Nurlatifah 2011 dalam tesis “ Determinan Ketahanan Pangan Regional dan Rumah Tangga di Provinsi Jawa Timur”. Hasil yang diperoleh, terjadi pangsa
pengeluaran pangan yang diimbangi dengan kenaikan konsumsi kalori masyarakat yang menunjukkan adanya peningkatan kesejahteraan masyarakat. Berdasarkan
perhitungan ketahanan pangan rumah tangga dengan menyilangkan kondisi pangsa pengeluaran untuk pangan dan kecukupan kalori, terlihat bahwa persentase
penduduk yang rawan pangan relatif cukup besar walaupun dari tahun ketahun mengalami penurunanan. Rata-rata lama sekolah berpengaruh secara signifikan
positif terhadap persentase rumah tangga yang memiliki ketahanan pangan. Infrastruktur merupakan salah satu akses pangan yanga akan meningkatkan
ketahanan pangan rumah tangga. Hasil pengolahan regresi logistik ordinal menyatakan dari delapan variabel
penjelas ada satu variabel penjelas yang tidak signifikan yaitu gender kepala rumah tangga. Sedangkan umur kepala rumah tangga, pendidikan kepala rumah
tangga, daerah tempat tinggal rumah tangga, jumlah anggota rumah tangga, pendapatan perkapita dan penerimaan beras miskin berpengaruh signifikan dalam
penentuan ketahanan pangan rumah tangga. Muana Nanga 2005 dalam jurnal ilmiah Ranggagading dengan judul “
Potret Kinerja Fiskal KabupatenKota di Indonesia Sebelum dan Setelah Pelaksanaan Otda”. Hasil yang diperoleh dari analisis ini menunjukkan bahwa
kondisi fiskal daerah dalam hal ini kabupatenkota di Indonesia setelah pelaksanaan otonomi daerah ternyata menjadi lebih baik better-off. Kondisi ini
dapat dilihat dari indeks posisi fiskal yang lebih baik dimana sebelum otonomi daerah 1999 sebagian besar provinsi memiliki indeks posisi fiskal kabupaten
kota yang rendah namun setelah OTDA hal ini terjadi justru sebaliknya dimana sebagian besar provinsi telah memiliki posisi fiskal yang lebih baik.
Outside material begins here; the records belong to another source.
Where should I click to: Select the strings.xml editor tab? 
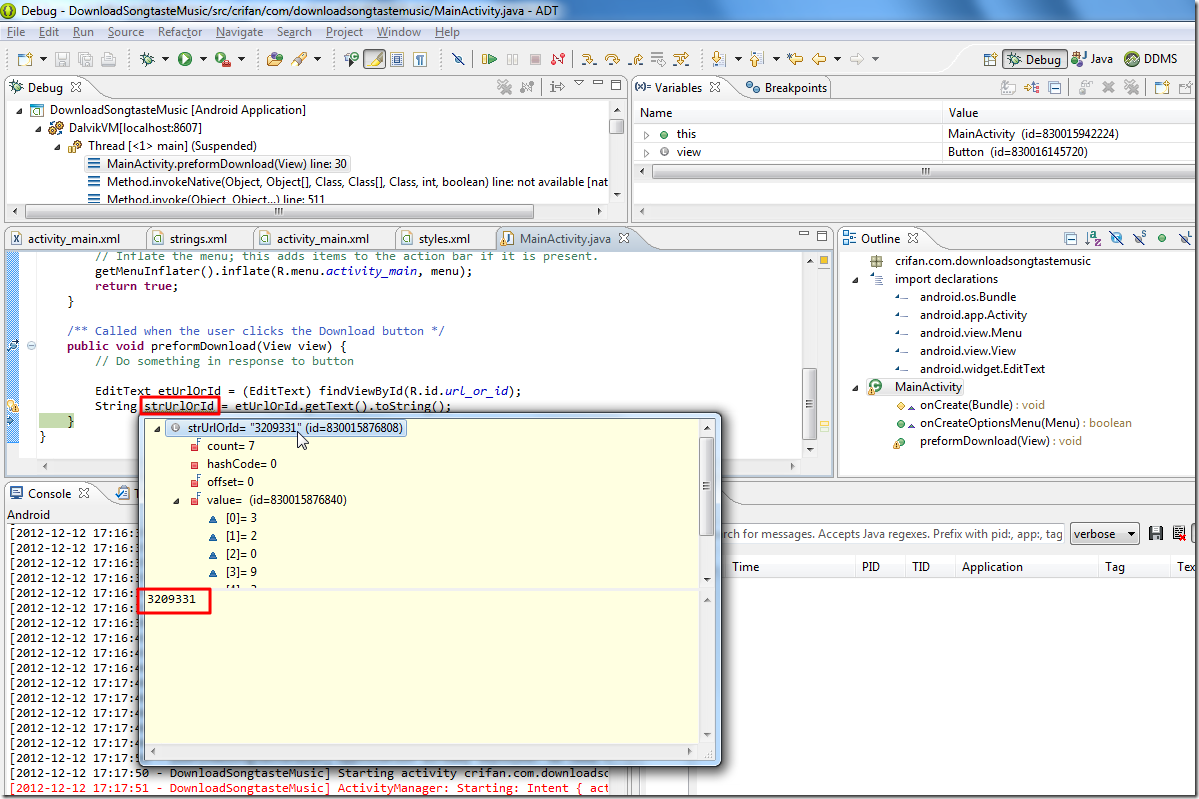197,239
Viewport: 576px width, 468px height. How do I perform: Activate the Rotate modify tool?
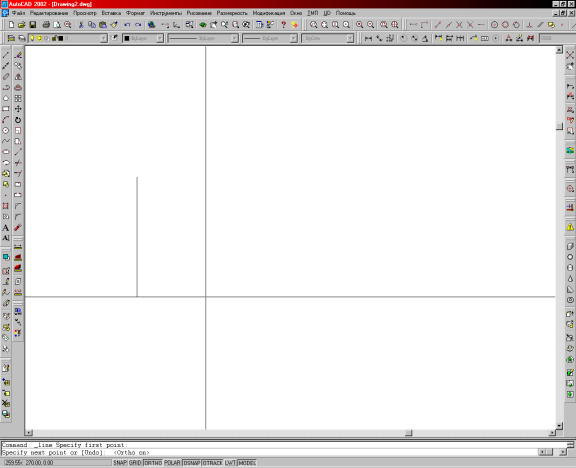18,120
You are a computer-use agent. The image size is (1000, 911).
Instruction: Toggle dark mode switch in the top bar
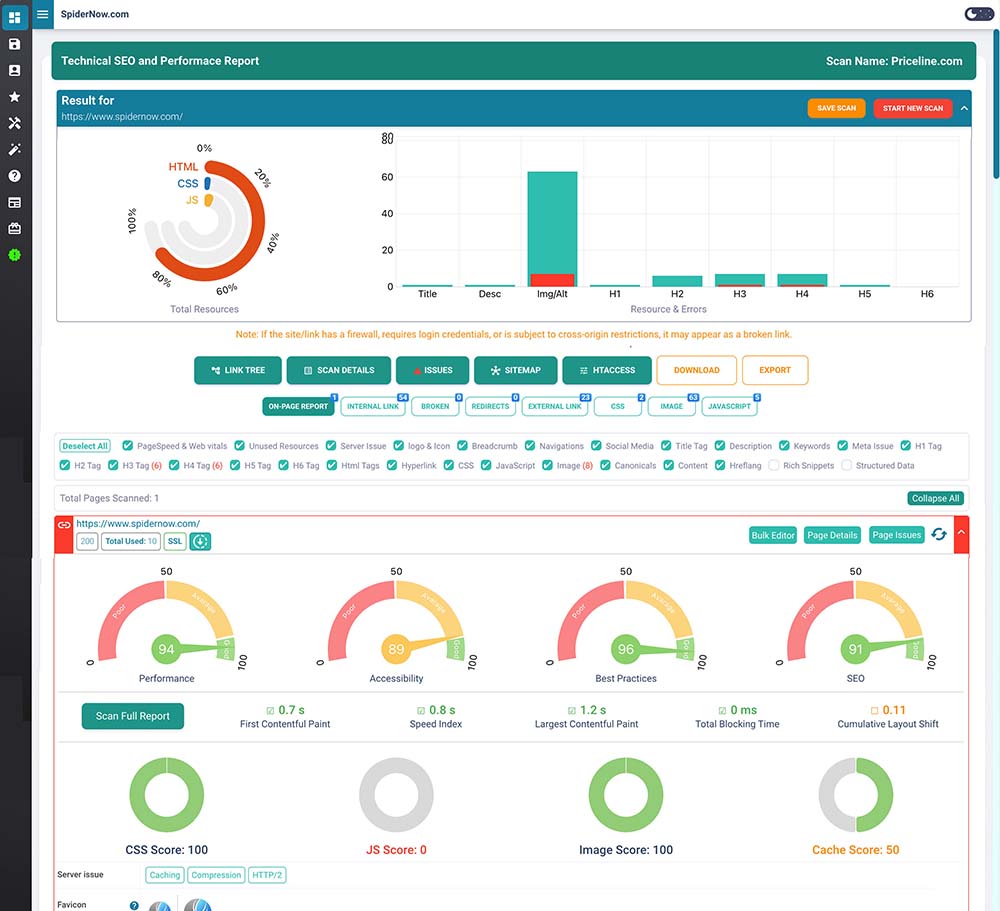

Boyke T.H. Situmorang 2009 dalam jurnal Pembangunan yang berjudul “ Dampak Kebijakan Fiskal Daerah terhadap Ketahanan Pangan dan Kemiskinan di
Provinsi Sumatra Utara”. Hasil dari penelitian ini adalah faktor-faktor yang memengaruhi 1 kinerja fiskal daerah adalah a pajak daerah dan bagi hasil,
pajak dipengaruhi oleh PDRB dan kebijakan fiskal daerah b pengeluaran rutin dipengaruhi oleh PAD, c pengeluaran pembangunan di sektor pertanian dan
transportasi dipengaruhi oleh DAU; sedangkan 2 faktor-faktor yang memengaruhi kinerja kemiskinan dipedesaan dan perkotaan adalah a harga jual
beras, b PDRB, dan c jumlah pengangguran. Kebijakan non fiskal daerah justru memberikan perngaruh yang lebih baik bila berkaitan dengan usaha untuk
mengurangi kemiskinan. Pendidikan menjadi salah satu faktor penting untuk menstimulus kehidupan masyarakat menjadi lebih berkualitas.
Perbedaan dari penelitian yang dilakukan oleh peneliti-peneliti terdahulu dengan penelitian ini terletak pada penambahan variabel seperti DAU, PAD dan
pengeluaran pemerintah yang berpengaruh terhadap ketahanan pangan dengan menggunakan metode ekonometrika yaitu analisis data panel dan diikuti dengan
analisis deskriptif perhitungan kinerja fiskal yang dilihat dari derajat otonomi fiskal, posisi fiskal dan korelasi antara derajat otonomi fiskal dan ketahanan
pangan disetiap kabupatenkota pada tahun 2003-2010 di Provinsi Nusa Tenggara Timur.